Categories
NLP NLTK spaCy

NLP: Stop Words, When and Why to Use Them

There are 326 “Stop Words” by default in spaCy. What are stopwords (or stop words)? They’re common words that we don’t want to include in some of our analysis when we perform Natural Language Processing. These are words that generally don’t contribute anything to the meaning of the text. However, we can’t always remove stopwords. In this article we’re going to go over why we remove stopwords, which NLP techniques and applications should keep or remove stopwords, and lists of default stop words for spaCy and NLTK.

Why Do We Remove Stopwords?

Stopwords are words that don’t add to the overall meaning of our text. When performing NLP tasks that revolve around understanding, we don’t need these words. Since machine learning is computationally expensive, it benefits us to process as little data as possible while still being able to produce a usable result. Of course, we can’t remove stop words for every task, so let’s take a look at which tasks we should remove stopwords for and which tasks we should keep them for.
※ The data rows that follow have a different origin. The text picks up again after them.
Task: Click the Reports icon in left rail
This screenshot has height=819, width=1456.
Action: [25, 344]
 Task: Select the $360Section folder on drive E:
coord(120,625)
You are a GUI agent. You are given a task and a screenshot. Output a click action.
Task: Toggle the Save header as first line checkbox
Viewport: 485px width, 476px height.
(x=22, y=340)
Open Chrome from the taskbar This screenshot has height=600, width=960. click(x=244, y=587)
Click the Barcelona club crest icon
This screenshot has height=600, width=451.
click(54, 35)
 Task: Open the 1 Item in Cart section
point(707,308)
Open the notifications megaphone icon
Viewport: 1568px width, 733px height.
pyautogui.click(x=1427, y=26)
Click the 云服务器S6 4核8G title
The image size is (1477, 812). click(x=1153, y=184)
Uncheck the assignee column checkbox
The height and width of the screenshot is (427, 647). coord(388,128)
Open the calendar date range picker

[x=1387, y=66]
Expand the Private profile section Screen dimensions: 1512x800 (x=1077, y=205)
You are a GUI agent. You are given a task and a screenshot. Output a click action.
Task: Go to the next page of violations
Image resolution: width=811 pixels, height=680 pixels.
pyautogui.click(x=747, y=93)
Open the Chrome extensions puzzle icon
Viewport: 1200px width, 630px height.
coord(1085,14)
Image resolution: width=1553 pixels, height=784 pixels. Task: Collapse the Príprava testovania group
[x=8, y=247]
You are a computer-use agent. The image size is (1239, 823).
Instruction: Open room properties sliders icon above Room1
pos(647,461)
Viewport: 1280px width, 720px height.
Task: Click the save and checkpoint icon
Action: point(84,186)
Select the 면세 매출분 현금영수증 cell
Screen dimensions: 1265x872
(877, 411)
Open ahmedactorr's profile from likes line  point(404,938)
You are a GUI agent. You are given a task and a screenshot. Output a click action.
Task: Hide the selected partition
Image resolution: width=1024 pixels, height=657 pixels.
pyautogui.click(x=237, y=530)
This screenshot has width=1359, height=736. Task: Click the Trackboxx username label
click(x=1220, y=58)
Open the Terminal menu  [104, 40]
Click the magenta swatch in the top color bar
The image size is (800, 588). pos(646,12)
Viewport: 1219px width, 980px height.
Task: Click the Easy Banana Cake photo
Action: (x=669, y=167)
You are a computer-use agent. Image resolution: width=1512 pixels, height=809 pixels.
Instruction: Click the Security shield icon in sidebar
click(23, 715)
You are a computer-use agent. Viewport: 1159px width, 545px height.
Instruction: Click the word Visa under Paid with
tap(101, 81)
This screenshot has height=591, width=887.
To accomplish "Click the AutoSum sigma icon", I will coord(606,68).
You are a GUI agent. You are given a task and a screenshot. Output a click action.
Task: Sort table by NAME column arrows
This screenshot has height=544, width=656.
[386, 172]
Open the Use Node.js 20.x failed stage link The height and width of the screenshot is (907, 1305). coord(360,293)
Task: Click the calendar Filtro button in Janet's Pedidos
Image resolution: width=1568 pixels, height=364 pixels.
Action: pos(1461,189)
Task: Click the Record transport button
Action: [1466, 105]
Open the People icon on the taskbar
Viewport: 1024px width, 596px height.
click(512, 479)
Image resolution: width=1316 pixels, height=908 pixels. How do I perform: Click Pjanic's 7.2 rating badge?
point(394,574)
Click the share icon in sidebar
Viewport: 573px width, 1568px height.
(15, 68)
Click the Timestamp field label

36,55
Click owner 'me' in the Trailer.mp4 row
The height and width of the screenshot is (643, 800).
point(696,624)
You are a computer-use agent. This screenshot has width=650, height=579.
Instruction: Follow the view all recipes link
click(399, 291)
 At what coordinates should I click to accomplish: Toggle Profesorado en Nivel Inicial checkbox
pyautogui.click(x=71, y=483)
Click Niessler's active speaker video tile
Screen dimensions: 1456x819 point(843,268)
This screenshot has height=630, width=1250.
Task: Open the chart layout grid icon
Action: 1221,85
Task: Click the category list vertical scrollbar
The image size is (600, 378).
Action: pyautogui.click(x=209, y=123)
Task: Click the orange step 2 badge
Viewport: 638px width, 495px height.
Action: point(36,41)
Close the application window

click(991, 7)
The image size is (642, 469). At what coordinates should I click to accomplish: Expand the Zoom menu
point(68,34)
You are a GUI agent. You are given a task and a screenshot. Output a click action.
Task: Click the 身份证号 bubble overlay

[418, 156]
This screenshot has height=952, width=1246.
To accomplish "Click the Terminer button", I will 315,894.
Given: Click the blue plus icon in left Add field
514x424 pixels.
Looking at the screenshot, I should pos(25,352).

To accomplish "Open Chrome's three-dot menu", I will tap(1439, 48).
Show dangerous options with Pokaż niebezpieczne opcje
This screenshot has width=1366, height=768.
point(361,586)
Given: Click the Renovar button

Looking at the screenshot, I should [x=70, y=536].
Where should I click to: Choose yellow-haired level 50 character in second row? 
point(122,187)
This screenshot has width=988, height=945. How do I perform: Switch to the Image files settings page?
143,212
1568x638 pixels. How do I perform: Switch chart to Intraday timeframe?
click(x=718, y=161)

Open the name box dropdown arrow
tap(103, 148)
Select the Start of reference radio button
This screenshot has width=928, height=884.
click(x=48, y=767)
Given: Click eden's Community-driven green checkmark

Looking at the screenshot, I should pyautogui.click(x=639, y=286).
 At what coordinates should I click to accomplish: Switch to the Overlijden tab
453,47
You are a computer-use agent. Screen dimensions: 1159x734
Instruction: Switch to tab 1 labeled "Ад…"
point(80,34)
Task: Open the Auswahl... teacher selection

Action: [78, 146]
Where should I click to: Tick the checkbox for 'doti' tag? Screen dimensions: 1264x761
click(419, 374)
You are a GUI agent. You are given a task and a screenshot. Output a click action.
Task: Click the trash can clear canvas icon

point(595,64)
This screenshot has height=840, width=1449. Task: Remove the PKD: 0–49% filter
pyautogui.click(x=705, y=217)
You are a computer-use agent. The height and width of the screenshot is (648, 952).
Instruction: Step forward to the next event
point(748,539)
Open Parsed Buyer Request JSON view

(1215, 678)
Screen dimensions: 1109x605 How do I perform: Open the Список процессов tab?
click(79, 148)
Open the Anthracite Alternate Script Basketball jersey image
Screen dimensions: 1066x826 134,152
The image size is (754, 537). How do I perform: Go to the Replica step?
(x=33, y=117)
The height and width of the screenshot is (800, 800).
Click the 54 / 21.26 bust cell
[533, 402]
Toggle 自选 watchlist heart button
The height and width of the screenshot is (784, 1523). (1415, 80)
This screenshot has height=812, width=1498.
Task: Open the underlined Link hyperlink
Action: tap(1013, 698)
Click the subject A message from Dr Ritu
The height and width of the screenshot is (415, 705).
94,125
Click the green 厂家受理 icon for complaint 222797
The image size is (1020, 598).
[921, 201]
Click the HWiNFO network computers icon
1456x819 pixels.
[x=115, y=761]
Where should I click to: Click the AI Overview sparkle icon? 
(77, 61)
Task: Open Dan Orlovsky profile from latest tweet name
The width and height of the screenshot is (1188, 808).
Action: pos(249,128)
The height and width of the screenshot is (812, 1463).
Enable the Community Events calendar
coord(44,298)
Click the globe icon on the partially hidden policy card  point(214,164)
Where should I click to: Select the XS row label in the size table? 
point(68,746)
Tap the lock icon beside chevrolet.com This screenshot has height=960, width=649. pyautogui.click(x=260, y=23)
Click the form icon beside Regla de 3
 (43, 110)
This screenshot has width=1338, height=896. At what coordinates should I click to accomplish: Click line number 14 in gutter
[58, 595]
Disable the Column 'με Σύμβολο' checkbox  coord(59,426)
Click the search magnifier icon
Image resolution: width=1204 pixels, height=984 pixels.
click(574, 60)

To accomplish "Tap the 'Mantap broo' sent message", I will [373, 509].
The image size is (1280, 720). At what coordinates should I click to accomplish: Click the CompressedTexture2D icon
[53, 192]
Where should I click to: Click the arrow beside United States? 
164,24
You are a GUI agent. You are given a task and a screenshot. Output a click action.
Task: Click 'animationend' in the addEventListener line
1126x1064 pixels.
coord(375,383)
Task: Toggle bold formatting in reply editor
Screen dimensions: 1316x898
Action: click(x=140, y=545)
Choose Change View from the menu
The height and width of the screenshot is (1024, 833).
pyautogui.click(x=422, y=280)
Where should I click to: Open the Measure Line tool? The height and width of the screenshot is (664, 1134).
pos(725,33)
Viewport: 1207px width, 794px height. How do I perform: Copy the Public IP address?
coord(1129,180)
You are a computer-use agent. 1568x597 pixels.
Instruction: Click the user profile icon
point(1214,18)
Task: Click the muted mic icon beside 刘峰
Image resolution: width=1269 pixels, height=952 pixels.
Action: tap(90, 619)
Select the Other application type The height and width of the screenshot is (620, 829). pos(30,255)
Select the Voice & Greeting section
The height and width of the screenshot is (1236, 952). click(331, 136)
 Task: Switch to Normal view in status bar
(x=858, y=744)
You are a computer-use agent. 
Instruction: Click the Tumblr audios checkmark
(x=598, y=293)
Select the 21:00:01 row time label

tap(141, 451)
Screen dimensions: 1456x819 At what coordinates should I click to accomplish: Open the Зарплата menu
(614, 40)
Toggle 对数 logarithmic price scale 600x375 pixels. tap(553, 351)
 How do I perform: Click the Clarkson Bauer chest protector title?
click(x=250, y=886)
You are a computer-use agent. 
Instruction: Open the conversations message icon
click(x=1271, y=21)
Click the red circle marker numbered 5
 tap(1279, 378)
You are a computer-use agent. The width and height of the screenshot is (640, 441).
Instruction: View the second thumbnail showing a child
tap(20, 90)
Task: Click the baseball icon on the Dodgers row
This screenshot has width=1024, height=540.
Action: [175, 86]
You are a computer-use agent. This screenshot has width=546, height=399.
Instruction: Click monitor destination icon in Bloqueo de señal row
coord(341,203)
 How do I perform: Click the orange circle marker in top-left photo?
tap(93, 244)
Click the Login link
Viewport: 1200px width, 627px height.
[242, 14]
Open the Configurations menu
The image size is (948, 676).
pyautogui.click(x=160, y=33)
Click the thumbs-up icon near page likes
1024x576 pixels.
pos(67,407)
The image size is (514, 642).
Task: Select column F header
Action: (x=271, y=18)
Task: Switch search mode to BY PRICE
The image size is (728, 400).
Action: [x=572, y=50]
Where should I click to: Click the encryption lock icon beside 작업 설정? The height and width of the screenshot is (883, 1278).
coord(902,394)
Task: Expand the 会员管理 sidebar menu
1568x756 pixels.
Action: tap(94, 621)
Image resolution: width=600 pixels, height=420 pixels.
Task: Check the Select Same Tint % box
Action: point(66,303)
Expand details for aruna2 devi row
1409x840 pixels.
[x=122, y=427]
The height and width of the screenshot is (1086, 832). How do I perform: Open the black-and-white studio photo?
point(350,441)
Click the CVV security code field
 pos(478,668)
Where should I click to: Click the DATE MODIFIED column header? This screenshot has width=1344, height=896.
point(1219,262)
Which NLP Techniques or Applications Should Remove Stop Words?

As we talked about above, not all Natural Language Processing tasks require removing stop words. The NLP techniques or applications that should use stopword removal in the pipeline are ones that revolve around meaning. These are usually the Natural Language Understanding tasks. These include applications like sentiment analysis, semantic parsing, or spam filtering. The tasks that don’t require stop words are ones which don’t necessarily need these common words to construct their responses.

Which NLP Techniques of Applications Should Keep Stop Words?

So, if we want to remove stopwords for NLP techniques and applications that don’t require them in their responses, which ones should keep stop words? When we’re doing NLP tasks that require the whole text in its processing, we should keep stopwords. Examples of these kinds of NLP tasks include text summarization, language translation, and when doing question-answer tasks. You can see that these tasks depend on some common words such as “for”, “on”, or “in” to model the connection between words. 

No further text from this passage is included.